• Written request: Turn the lines below into a numbered list, omitting any blank lines.

• Data section:
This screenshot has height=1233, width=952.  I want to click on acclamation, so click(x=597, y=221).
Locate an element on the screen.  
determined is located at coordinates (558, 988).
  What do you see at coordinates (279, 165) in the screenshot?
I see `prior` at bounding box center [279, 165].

• Solution:
1. This screenshot has height=1233, width=952.  I want to click on acclamation, so click(x=597, y=221).
2. Locate an element on the screen.  
3. determined is located at coordinates (558, 988).
4.   What do you see at coordinates (279, 165) in the screenshot?
5. I see `prior` at bounding box center [279, 165].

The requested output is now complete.